I would suggest trying exllamav3 once, i have no idea what kind of black magic they use but its very memory efficient.
i can’t load Qwen/Qwen3-Coder-30B-A3B-Instruct-FP8 with 16K using vllm
but using exlamav3 i can SOMEHOW load ArtusDev/Qwen_Qwen3-Coder-30B-A3B-Instruct-EXL3:8.0bpw_H8 at its full context of 262.144 with still 2GiB to spare.
I really feel like this is too good to be true and im doing something wrong but it just works so i don’t know.
I guess there’s some automatic vram paging going on. How many tokens per second do you get while generating?
Im not sure if it’s a me issue but that’s a static image. I figure you posted where they throw a brick into it.
Also, if this post was serious, how does a highly quantitized model compare to something less quantitized but with fewer parameters? I haven’t seen benchmarks other than perplexity which isn’t a good measure of capability?
Unsloth did a test and their dynamic quants were competitive even at 1 bit in aider benchmark https://docs.unsloth.ai/new/unsloth-dynamic-ggufs-on-aider-polyglot
Holy cow!
It’s a webp animation. Maybe your client doesn’t display it right, i’ll replace it with a gif
Regarding your other question, I tend to see better results with higher params + lower precision, versus low params + higher precision. That’s just based on “vibes” though, I haven’t done any real testing. Based on what I’ve seen, Q4 is the lowest safe quantization, and beyond that, the performance really starts to drop off. unfortunately even at 1 bit quantization I can’t run GLM 4.6 on my system
That fixed it.
I am a fan of this quant cook. He often posts perplexity charts.
https://huggingface.co/ubergarm
All of his quants require ik_llama which works best with Nvidia CUDA but they can do a lot with RAM+vRAM or even hard drive + rams. I don’t know if 8gb is enough for everything.
What’s higher precision for you? What I remember from the old measurements for ggml is, lower than Q3 rarely makes sense and roughly at Q3 you’d think about switching to a smaller variant. But on the other hand everything above Q6 only shows marginal differences in perplexity, so Q6 or Q8 or full precision are basically the same thing.
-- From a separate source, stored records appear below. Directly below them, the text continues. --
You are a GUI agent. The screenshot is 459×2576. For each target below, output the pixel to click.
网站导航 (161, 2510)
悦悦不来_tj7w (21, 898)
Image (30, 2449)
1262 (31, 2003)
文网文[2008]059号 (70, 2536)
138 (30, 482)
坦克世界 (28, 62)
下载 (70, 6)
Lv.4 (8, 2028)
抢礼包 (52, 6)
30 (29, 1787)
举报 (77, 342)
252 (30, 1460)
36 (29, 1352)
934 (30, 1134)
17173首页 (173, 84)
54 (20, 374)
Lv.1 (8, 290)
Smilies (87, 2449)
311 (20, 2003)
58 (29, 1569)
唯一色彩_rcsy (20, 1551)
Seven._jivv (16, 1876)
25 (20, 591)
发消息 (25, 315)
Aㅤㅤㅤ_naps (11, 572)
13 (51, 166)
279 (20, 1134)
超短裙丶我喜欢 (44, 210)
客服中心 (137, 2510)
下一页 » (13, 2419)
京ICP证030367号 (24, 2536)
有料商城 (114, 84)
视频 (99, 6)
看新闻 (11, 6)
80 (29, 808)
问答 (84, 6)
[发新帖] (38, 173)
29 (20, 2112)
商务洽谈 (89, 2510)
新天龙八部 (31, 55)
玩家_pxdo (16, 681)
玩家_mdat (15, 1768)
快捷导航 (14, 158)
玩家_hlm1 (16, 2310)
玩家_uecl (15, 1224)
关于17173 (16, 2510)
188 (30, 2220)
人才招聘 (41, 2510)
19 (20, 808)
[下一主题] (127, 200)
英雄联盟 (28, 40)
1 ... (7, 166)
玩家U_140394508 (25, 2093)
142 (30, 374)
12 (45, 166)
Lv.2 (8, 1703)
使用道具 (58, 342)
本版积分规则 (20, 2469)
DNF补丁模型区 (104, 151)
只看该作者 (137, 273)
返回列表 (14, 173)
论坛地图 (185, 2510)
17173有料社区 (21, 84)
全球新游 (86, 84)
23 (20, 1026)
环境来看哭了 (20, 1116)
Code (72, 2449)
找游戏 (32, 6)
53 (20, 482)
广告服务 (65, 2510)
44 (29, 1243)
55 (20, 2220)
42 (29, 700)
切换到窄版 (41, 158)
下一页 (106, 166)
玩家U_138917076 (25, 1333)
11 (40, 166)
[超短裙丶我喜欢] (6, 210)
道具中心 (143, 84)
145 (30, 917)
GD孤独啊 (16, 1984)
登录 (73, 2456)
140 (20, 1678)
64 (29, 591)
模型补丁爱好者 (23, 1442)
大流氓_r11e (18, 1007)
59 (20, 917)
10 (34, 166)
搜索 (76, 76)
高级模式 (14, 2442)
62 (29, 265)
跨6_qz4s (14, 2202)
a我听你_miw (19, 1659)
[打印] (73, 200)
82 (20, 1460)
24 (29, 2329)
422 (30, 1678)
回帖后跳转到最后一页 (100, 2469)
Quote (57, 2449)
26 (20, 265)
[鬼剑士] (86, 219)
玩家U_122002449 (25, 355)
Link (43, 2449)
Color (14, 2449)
As a memory-poor user (hence the 8gb vram card), I consider Q8+ to be is higher precision, Q4-Q5 is mid-low precision (what i typically use), and below that is low precision
Thanks. That sounds reasonable. Btw you’re not the only poor person around, I don’t even own a graphics card… I’m not a gamer so I never saw any reason to buy one before I took interest in AI. I’ll do inference on my CPU and that’s connected to more than 8GB of memory. It’s just slow 😉 But I guess I’m fine with that. I don’t rely on AI, it’s just tinkering and I’m patient. And a few times a year I’ll rent some cloud GPU by the hour. Maybe one day I’ll buy one myself.
I think perplexity is still central to evaluating models. It’s notoriously difficult to come up with other ways to measure these things.